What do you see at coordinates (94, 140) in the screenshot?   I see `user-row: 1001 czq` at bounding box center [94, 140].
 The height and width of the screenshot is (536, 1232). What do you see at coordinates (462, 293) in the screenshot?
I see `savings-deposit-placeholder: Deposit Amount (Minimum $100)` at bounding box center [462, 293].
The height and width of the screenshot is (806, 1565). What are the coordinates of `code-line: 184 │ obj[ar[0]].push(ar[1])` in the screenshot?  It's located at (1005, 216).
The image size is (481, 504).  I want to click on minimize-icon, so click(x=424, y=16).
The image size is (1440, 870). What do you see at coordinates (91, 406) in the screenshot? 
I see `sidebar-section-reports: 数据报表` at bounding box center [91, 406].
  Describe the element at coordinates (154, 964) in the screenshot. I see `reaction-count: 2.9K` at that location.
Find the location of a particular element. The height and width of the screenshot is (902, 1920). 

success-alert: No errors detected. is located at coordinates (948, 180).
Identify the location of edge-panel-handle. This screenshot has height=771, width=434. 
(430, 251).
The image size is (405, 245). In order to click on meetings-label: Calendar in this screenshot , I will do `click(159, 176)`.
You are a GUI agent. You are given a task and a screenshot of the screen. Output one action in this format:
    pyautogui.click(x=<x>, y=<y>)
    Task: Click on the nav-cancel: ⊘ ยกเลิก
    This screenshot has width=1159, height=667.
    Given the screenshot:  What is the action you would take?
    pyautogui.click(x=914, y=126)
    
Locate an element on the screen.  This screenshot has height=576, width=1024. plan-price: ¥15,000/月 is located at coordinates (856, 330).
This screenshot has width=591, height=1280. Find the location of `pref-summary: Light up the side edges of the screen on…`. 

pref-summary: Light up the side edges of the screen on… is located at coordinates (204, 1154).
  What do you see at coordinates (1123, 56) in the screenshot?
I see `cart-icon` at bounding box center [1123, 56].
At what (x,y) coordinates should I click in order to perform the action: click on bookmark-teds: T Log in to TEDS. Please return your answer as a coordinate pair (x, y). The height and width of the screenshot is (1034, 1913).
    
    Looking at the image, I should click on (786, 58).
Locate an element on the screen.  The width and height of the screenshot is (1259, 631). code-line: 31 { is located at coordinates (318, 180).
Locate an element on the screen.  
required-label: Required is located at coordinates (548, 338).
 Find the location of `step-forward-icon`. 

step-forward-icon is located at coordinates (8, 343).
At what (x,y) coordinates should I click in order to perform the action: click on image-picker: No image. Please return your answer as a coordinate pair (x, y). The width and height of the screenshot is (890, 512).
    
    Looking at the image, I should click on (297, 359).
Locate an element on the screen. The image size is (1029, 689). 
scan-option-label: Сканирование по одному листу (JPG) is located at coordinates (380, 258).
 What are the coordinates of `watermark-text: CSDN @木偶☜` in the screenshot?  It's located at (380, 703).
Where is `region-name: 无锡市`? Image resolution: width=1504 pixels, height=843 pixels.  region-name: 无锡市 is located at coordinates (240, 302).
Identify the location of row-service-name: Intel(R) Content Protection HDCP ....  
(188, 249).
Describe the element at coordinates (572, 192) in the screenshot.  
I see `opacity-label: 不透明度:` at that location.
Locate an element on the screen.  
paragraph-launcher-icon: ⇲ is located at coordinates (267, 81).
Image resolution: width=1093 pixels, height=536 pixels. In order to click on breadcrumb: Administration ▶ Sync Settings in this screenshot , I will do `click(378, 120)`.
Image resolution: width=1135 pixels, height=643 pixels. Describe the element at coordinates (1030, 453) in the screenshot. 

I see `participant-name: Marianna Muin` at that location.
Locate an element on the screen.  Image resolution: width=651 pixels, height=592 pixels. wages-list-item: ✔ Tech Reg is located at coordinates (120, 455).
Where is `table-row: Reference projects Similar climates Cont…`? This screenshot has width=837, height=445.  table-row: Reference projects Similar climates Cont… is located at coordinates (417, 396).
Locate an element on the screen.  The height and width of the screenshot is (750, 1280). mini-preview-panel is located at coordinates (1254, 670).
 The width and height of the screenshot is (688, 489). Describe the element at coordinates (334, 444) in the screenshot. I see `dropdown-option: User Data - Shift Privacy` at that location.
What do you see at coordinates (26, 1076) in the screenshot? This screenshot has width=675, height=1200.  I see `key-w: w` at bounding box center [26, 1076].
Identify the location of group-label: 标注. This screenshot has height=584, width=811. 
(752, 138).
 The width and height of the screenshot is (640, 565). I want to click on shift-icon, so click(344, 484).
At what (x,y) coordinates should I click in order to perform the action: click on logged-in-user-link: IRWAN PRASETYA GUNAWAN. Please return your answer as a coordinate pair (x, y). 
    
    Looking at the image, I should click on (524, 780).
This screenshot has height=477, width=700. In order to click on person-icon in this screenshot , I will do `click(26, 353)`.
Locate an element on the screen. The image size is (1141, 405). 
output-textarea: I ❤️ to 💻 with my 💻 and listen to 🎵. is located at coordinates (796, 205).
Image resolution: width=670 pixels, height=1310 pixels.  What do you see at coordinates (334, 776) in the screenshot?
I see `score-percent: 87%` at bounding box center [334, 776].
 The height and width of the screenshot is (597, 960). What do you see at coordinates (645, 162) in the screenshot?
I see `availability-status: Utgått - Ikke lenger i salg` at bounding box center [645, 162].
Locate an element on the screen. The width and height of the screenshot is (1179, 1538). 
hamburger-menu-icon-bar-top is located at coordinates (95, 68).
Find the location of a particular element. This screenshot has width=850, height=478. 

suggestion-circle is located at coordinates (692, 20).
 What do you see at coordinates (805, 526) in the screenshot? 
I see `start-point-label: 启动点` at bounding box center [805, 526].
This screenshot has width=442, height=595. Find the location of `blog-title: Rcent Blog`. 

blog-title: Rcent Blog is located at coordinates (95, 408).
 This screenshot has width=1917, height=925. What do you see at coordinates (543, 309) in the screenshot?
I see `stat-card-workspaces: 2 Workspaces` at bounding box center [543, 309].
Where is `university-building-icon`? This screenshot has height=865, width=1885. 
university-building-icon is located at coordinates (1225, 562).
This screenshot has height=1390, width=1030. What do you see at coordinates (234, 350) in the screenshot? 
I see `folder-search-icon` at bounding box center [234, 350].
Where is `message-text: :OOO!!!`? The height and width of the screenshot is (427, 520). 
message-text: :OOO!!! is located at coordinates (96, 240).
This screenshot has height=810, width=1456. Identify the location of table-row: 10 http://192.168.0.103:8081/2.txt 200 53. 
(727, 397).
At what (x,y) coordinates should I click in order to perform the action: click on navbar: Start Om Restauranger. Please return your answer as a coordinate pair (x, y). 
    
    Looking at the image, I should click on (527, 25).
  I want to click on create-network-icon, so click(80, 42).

▸ **JOB ITEM**:
Extract from the material every line that contains the string "message", and copy each such line in full.

▸ **SOLUTION TO THE EXERCISE**:
Where is `message-text: :OOO!!!`? The height and width of the screenshot is (427, 520). 
message-text: :OOO!!! is located at coordinates (96, 240).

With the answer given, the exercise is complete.